They’ve pulled back the curtain on Dr. Oz.
TV celebrity Mehmet C. Oz finds himself in the hot seat, answering U.S. senators’ questions about why he would stand behind claims about certain diet supplements if there’s no legitimate medical support for them.
Consumers assumed Oz had clinical evidence to back up his assertions. Unfortunately for Oz, he had to repeatedly state that magic diet pills do not in fact exist (contrary to many statements made on his show).
Oz’ halting replies highlight the need for media training for all communications pros, regardless of the level of validity of your organization’s products or services.
With thorough media training, Oz could have better controlled the story he wanted to get across, but instead, he continually faltered.
Don’t get caught being ill prepared for challenging questions. Here are five media interview takeaways for health care professionals:
- Organize your thoughts ahead of time. Having the main points that you want to get across in outline form will help you express your messaging clearly. Make sure you’re prepared to answer all potential tough questions. That way you’ll be less likely to have a “deer in the headlights” moment. If the interview veers off topic, be ready to bridge topics and guide the interview back to your central talking points.
- Come prepared with evidence to back up your claims. If you’re a physician being interviewed about the effectiveness of a certain drug, for example, make sure you have the evidence to support your assertions.
- Share anecdotes. Your audience and the interviewer are more likely to connect with what you’re saying if you share relevant stories and anecdotes.
- Practice being interviewed. Have someone else pose questions to see how much additional preparation will be necessary.
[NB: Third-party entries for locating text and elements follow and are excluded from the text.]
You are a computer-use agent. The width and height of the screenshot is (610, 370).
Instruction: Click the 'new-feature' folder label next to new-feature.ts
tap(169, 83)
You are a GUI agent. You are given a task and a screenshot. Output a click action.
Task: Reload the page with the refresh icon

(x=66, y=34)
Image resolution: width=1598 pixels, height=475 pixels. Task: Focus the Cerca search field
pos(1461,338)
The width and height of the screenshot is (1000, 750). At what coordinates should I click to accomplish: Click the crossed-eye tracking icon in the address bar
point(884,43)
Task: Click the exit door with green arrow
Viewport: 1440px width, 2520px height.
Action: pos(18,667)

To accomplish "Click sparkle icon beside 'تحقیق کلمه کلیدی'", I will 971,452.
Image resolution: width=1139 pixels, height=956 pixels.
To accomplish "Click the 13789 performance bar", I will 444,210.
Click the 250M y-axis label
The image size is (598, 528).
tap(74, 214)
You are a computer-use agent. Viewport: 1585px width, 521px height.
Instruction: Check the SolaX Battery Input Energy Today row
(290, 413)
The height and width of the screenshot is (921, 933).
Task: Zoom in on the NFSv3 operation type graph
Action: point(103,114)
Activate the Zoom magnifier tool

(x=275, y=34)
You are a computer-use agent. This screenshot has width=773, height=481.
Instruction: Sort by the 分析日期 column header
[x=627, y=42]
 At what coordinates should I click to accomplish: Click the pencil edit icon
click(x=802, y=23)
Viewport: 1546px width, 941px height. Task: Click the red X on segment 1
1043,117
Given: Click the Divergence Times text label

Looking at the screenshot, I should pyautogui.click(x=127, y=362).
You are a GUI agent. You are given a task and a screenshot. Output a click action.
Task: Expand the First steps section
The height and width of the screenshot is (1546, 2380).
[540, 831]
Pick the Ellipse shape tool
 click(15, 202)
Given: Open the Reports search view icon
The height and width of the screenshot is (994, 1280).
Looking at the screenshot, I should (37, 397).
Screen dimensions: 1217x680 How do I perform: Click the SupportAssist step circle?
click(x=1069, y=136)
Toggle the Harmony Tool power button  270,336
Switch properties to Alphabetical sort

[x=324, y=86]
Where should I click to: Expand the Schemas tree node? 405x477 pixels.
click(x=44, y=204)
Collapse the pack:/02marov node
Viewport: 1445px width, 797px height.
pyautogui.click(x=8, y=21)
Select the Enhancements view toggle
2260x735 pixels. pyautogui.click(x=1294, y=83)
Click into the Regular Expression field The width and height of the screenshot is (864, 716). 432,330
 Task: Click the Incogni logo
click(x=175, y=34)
Setting up a mock interview allows others to make suggestions on things like body language, and they can provide suggestions to strengthen your messaging. Try recording yourself on a mobile device and play it back to listen to how you answered certain questions. Were you talking too fast, or mumbling? Recording yourself can also help you refine your interviewing skills. Had Oz participated in mock interviews, he could have avoided becoming the butt of a million jokes on TV.
- Nothing is ever off the record. If you don’t want something you said to be broadcast to the world, just don’t say it. If there’s any doubt in your mind that it could come back to haunt you, err on the side of caution and don’t include it in your interview. We’ve all said things we shouldn’t have, but with media interviews, those cringe-worthy moments live on forever thanks to social media channels and the Internet at large.
There are no magic solutions to ensure a perfect interview, but reviewing the above tips can help you prepare and make you feel more comfortable once the questions start coming.
What tips would you give other health care professionals gearing up for an interview? If you had been Dr. Oz’s advisor, how would you have prevented his media nightmare?